## AIM OF THE TASK
Extract each line of the records below that contains the word "thumbnail".

BEGIN

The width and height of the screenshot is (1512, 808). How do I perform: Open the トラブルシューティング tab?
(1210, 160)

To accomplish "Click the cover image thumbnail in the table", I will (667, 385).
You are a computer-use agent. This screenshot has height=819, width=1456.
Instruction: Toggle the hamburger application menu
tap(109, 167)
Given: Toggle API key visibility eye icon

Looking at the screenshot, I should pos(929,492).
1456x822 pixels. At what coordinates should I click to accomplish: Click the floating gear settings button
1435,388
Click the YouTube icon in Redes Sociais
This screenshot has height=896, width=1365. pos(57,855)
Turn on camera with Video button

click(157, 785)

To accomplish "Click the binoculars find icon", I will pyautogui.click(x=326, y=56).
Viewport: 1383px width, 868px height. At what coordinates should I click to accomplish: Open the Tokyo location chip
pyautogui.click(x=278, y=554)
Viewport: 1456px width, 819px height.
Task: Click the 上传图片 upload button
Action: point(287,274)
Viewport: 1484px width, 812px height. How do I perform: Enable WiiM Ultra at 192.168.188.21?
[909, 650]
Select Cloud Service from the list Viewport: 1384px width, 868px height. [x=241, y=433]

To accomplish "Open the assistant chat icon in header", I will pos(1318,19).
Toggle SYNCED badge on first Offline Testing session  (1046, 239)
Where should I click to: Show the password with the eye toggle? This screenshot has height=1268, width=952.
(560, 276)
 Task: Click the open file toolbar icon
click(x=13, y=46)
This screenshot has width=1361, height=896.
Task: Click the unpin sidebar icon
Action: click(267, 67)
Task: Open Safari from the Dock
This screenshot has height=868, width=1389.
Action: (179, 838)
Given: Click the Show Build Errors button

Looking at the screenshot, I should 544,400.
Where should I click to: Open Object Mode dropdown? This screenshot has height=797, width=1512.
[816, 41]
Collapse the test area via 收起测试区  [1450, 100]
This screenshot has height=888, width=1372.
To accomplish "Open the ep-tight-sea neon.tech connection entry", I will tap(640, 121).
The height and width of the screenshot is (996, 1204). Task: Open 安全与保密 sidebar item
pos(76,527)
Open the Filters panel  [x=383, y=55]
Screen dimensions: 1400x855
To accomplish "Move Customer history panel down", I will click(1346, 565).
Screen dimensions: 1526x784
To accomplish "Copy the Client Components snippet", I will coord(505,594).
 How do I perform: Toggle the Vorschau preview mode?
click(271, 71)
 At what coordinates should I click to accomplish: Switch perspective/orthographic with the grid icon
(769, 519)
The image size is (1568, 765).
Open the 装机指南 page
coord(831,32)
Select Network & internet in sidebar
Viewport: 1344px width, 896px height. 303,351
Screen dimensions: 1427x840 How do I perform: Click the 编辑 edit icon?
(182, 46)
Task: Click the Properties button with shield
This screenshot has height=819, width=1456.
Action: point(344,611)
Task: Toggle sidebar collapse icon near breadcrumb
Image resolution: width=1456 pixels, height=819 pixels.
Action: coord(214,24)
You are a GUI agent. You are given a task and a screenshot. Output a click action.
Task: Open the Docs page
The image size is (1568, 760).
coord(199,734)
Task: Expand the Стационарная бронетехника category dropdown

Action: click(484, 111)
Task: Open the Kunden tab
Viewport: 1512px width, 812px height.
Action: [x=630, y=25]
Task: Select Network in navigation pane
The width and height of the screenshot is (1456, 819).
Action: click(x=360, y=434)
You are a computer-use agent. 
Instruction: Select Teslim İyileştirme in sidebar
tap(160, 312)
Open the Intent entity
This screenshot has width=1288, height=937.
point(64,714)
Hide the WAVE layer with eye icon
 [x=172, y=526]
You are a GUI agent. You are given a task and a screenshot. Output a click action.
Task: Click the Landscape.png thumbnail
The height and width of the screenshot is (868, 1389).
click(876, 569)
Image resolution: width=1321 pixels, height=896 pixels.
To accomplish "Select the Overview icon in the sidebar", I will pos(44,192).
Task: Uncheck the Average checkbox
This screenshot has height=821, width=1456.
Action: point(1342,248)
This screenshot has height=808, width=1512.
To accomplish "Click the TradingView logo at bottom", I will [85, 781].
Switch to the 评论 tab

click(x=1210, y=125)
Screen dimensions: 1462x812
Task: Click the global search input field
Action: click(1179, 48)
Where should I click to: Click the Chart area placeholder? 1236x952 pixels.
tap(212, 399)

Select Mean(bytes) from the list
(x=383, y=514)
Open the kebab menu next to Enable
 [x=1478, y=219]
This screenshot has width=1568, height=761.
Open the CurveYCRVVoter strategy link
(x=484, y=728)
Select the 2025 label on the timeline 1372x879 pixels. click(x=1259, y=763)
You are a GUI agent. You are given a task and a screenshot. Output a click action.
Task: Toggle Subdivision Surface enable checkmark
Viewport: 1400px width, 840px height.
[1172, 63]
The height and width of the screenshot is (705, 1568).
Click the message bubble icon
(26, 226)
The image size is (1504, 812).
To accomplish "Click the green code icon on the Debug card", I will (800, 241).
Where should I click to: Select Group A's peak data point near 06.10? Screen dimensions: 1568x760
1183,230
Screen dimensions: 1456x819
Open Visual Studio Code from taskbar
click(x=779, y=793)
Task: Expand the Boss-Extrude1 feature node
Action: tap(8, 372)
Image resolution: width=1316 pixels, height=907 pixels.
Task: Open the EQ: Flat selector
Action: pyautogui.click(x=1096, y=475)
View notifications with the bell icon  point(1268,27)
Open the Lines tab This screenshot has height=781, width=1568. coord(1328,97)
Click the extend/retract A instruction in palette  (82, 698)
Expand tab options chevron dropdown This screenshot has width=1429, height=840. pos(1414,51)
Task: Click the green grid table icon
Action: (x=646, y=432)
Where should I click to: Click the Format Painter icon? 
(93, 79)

END

## ANSWER SPACE
To accomplish "Click the cover image thumbnail in the table", I will (667, 385).
Task: Click the Landscape.png thumbnail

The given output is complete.